This week, I spoke to Daisy Christodoulou for my new podcast. Daisy is one of the smartest people I know involved in education and so it’s no surprise that I’ve been left with a few issues to think about as a result of our exchange.
At one point, we discussed the teaching of writing. In her new book, Teachers versus Tech, Daisy argues that we have fallen into the trap of setting up a false choice between teaching students rules for writing and just letting them write. Daisy suggests that these two seemingly opposite methods often go hand in hand – eg in genre-based writing curriculums – and what we actually need to give students to help them progress is carefully sequenced examples and tasks related to those examples.
To illustrate the issue, Daisy noted that when she was teaching, pretty much all students would state, if asked, that sentences should start with a capital letter, and yet many of them did not start sentences with a capital letter in their own writing. It’s as if there is a step missing.
This brought to mind two ideas I’ve been thinking about. The first is what we may call default explicit teaching. This is the kind of teaching I defaulted to early in my career when I realised the methods I was meant to employ simply didn’t work. Briefly, I would explain a concept or two or three, maybe model an example – although I didn’t appreciate their importance at the time – then ask students to complete a task.
Highly effective explicit teaching, as captured well in Rosenshine’s Principles of Instruction, is different to this. We could summarise it as proceeding in three phases: I do, we do, you do. Default explicit teaching has very little ‘we do’ and I have found that highly controlled micro practice with tight, concurrent feedback is the most challenging aspect of explicit teaching to first appreciate and then implement.
It’s through cycling through ‘I do’ and ‘we do’ that the capital letters issue is addressed. However, you have to get down to the nuts and bolts. You cannot talk in abstract terms. It’s not about exhortation. It has to be doggedly procedural.
Understandings such as this are what drive Filling the Pail. I am angry about the default explicit teaching I used to employ because I was not given a better alternative. Instead of learning about effective explicit teaching I was being encouraged to differentiate or set-up inquiry based learning experiences. And those were the more sensible suggestions. I wasn’t as good a teacher as I could have been and my students deserved better.
But another idea also springs to mind from this discussion – one I hadn’t really considered before. Knowing that sentences begin with capital letters is the kind of thing mathematics education researchers call ‘conceptual knowledge’ or, more broadly, ‘understanding’. And you can see why. A teacher turns up, explains something to their students, they understand it and feel they have learnt something and the teacher feels they have taught something. But none of it really matters if the students cannot put this understanding to use.

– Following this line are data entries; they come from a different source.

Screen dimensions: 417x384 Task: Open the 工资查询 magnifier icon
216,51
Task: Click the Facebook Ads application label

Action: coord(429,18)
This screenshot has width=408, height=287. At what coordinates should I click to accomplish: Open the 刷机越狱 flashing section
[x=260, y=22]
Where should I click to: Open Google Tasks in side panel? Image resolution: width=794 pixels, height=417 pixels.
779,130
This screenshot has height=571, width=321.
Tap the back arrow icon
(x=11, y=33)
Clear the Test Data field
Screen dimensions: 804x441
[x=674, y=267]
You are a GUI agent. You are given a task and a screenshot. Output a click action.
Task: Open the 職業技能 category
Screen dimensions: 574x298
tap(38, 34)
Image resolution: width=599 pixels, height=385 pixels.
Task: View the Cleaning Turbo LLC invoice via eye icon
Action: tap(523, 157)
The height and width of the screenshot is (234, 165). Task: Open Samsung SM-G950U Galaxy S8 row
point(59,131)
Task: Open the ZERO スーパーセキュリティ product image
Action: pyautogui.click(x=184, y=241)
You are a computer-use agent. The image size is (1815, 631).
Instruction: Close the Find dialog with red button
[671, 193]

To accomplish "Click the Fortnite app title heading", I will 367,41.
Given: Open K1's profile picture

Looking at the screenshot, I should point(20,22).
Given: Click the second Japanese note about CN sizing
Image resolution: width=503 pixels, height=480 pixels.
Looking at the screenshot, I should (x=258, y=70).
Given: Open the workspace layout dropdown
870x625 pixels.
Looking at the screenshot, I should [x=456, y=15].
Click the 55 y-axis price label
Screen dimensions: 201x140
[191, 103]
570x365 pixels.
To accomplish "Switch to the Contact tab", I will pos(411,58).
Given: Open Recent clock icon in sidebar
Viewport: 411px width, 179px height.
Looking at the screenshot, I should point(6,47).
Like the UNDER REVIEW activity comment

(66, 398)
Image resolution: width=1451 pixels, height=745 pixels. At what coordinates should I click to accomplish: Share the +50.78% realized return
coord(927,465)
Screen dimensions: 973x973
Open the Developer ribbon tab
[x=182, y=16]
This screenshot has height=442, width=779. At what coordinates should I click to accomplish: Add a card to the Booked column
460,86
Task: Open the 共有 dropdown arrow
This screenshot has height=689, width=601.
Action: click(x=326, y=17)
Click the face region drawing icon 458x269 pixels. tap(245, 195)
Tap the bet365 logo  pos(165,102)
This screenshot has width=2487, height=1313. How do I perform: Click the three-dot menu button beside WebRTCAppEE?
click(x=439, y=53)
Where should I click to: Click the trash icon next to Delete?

We tend to overemphasise conceptual understanding in mathematics when what it actually looks like is a series of rules and declarative statements. We say students don’t understand the principle of equivalence ie they don’t understand that a “=” sign means “the same as” and instead think it means “and the answer is”.
If we merely teach them to give back to us the correct definition of the equals sign, we haven’t achieved anything much. None of it matters until they can put this principle into practice to solve equations. Nothing matters until we get down to the procedural nuts and bolts.
A fuller understanding of the world should always be our goal as educators, but there are no shortcuts and the route is full of hard, detailed work. Be on the lookout for those capital letters.